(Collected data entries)
┌──

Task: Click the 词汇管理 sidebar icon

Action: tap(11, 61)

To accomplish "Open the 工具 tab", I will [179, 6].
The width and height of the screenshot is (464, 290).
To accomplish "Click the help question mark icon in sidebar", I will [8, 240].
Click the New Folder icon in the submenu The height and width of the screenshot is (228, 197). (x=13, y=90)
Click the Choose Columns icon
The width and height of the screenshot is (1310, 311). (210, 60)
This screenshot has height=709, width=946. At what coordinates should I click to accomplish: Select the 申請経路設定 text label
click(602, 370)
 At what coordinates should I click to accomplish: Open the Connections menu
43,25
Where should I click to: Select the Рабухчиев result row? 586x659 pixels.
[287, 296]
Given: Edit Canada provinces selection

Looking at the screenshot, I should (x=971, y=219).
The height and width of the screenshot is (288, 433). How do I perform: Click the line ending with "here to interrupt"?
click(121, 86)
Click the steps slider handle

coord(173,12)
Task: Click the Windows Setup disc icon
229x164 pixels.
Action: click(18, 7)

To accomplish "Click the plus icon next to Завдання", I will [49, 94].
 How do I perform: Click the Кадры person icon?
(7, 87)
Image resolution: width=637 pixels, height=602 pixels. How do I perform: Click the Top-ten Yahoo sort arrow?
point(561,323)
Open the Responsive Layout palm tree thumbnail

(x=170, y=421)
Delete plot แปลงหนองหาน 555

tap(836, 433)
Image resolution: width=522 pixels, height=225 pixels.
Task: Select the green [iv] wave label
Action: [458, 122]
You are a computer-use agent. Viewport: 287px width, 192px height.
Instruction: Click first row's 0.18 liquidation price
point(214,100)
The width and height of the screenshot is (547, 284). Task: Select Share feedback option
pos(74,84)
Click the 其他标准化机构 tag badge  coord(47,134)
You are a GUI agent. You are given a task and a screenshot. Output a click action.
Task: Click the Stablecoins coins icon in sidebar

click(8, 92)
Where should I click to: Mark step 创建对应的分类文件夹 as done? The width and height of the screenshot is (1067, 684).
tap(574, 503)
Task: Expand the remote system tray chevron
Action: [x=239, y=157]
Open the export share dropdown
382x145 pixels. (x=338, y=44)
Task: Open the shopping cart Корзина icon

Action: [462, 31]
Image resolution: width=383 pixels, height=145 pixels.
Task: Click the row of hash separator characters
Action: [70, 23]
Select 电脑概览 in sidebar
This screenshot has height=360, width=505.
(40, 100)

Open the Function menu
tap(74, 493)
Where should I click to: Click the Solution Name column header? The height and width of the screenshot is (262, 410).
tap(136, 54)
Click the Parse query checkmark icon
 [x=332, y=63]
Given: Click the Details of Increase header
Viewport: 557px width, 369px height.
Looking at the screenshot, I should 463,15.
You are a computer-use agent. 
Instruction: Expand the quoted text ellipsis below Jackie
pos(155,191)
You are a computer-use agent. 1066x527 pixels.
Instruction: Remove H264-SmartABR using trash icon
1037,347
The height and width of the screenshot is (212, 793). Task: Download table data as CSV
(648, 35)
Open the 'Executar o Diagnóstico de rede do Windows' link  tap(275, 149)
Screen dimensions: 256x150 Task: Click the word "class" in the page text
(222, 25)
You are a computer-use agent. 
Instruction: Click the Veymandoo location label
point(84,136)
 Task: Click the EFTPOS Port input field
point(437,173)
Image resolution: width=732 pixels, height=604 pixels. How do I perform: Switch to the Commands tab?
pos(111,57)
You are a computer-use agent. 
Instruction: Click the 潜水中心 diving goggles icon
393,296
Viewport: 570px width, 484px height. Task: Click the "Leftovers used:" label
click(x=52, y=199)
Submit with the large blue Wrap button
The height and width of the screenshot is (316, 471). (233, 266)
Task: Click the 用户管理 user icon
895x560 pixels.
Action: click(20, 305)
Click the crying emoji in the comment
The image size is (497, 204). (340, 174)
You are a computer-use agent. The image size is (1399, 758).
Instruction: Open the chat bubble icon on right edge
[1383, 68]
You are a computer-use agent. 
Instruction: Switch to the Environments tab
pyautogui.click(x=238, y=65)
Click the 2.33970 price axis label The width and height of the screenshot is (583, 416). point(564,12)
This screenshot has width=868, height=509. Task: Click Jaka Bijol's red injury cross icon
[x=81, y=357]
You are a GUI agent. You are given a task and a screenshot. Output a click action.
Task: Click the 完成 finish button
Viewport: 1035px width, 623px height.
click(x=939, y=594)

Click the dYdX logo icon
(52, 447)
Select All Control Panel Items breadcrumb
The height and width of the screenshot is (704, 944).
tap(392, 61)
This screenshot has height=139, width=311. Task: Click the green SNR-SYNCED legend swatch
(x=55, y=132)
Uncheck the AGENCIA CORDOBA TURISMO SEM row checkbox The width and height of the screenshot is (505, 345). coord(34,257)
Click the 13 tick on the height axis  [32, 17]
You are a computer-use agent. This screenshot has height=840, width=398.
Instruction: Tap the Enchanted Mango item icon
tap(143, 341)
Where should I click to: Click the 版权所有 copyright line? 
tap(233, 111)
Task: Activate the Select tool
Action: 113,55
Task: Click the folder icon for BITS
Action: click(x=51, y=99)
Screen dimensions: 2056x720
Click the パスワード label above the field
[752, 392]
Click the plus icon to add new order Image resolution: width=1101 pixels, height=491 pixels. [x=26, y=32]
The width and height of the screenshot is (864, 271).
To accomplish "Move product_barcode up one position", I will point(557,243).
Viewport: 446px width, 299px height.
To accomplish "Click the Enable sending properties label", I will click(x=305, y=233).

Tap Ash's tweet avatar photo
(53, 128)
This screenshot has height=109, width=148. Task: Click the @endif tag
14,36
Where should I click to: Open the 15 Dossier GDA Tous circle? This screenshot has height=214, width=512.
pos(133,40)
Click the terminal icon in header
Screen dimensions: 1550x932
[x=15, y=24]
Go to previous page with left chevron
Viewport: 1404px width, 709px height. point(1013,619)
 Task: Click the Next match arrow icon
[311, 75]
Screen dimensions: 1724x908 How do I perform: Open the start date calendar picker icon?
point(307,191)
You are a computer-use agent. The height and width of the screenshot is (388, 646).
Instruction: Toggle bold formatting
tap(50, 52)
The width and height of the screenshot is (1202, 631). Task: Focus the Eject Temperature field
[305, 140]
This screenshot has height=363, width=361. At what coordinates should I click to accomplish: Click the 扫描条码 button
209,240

└──

● **Work task**
Please output the exact lines of the records above, beginning with the first and stopping after the line that holds "Click the 其他标准化机构", and nothing else.

● **Task solution**
Task: Click the 词汇管理 sidebar icon

Action: tap(11, 61)

To accomplish "Open the 工具 tab", I will [179, 6].
The width and height of the screenshot is (464, 290).
To accomplish "Click the help question mark icon in sidebar", I will [8, 240].
Click the New Folder icon in the submenu The height and width of the screenshot is (228, 197). (x=13, y=90)
Click the Choose Columns icon
The width and height of the screenshot is (1310, 311). (210, 60)
This screenshot has height=709, width=946. At what coordinates should I click to accomplish: Select the 申請経路設定 text label
click(602, 370)
 At what coordinates should I click to accomplish: Open the Connections menu
43,25
Where should I click to: Select the Рабухчиев result row? 586x659 pixels.
[287, 296]
Given: Edit Canada provinces selection

Looking at the screenshot, I should (x=971, y=219).
The height and width of the screenshot is (288, 433). How do I perform: Click the line ending with "here to interrupt"?
click(121, 86)
Click the steps slider handle

coord(173,12)
Task: Click the Windows Setup disc icon
229x164 pixels.
Action: click(18, 7)

To accomplish "Click the plus icon next to Завдання", I will [49, 94].
 How do I perform: Click the Кадры person icon?
(7, 87)
Image resolution: width=637 pixels, height=602 pixels. How do I perform: Click the Top-ten Yahoo sort arrow?
point(561,323)
Open the Responsive Layout palm tree thumbnail

(x=170, y=421)
Delete plot แปลงหนองหาน 555

tap(836, 433)
Image resolution: width=522 pixels, height=225 pixels.
Task: Select the green [iv] wave label
Action: [458, 122]
You are a computer-use agent. Viewport: 287px width, 192px height.
Instruction: Click first row's 0.18 liquidation price
point(214,100)
The width and height of the screenshot is (547, 284). Task: Select Share feedback option
pos(74,84)
Click the 其他标准化机构 tag badge  coord(47,134)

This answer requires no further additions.